Would it be possible to copy exactly the lines from the one containing "Viewport: 2424px width, 1274px height." to the end of the entries, including both and nothing else?

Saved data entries
*** Block opens ***

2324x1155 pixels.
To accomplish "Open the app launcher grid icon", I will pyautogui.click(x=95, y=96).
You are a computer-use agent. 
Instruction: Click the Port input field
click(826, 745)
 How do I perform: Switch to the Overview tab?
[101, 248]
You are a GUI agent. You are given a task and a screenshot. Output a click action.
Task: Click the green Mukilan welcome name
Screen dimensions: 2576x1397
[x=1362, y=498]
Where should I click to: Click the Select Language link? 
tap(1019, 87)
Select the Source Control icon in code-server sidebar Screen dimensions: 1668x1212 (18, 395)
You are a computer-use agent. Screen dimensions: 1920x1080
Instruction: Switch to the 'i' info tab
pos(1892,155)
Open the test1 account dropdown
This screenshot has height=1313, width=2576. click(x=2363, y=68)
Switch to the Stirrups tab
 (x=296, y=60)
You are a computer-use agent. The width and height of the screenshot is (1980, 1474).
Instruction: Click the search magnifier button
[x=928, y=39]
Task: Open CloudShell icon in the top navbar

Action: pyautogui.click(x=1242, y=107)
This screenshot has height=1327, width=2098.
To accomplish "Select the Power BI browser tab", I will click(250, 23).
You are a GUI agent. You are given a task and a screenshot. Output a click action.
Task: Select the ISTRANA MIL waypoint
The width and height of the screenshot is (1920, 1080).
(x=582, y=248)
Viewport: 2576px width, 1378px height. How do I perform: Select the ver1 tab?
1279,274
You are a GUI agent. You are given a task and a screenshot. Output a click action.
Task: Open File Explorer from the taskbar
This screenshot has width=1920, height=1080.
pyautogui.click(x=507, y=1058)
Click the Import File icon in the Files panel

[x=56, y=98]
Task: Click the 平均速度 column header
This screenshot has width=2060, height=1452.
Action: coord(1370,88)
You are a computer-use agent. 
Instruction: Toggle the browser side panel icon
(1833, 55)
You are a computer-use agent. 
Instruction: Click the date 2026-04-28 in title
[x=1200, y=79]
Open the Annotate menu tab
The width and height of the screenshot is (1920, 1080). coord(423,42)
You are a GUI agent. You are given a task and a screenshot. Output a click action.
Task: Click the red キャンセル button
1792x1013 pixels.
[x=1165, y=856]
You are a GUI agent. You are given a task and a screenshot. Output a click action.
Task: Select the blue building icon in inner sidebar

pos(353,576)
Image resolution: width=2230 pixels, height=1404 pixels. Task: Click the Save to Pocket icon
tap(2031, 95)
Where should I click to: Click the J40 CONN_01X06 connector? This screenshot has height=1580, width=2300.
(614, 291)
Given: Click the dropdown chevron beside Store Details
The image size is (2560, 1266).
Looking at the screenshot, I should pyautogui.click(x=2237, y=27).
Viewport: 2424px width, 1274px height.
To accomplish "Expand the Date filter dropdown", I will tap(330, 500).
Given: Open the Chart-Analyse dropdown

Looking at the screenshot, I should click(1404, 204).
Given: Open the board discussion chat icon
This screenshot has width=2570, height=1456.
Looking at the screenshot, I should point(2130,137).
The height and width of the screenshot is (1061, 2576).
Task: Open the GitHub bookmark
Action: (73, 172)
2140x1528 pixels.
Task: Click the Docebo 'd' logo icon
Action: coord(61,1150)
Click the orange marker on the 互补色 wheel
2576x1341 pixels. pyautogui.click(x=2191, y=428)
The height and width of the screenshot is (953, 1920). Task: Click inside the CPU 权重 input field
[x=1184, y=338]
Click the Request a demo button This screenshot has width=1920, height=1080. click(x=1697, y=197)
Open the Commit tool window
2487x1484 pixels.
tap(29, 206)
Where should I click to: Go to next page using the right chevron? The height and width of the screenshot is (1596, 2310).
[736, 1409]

*** Block closes ***

### Solution for this task
Viewport: 2424px width, 1274px height.
To accomplish "Expand the Date filter dropdown", I will tap(330, 500).
Given: Open the Chart-Analyse dropdown

Looking at the screenshot, I should click(1404, 204).
Given: Open the board discussion chat icon
This screenshot has width=2570, height=1456.
Looking at the screenshot, I should point(2130,137).
The height and width of the screenshot is (1061, 2576).
Task: Open the GitHub bookmark
Action: (73, 172)
2140x1528 pixels.
Task: Click the Docebo 'd' logo icon
Action: coord(61,1150)
Click the orange marker on the 互补色 wheel
2576x1341 pixels. pyautogui.click(x=2191, y=428)
The height and width of the screenshot is (953, 1920). Task: Click inside the CPU 权重 input field
[x=1184, y=338]
Click the Request a demo button This screenshot has width=1920, height=1080. click(x=1697, y=197)
Open the Commit tool window
2487x1484 pixels.
tap(29, 206)
Where should I click to: Go to next page using the right chevron? The height and width of the screenshot is (1596, 2310).
[736, 1409]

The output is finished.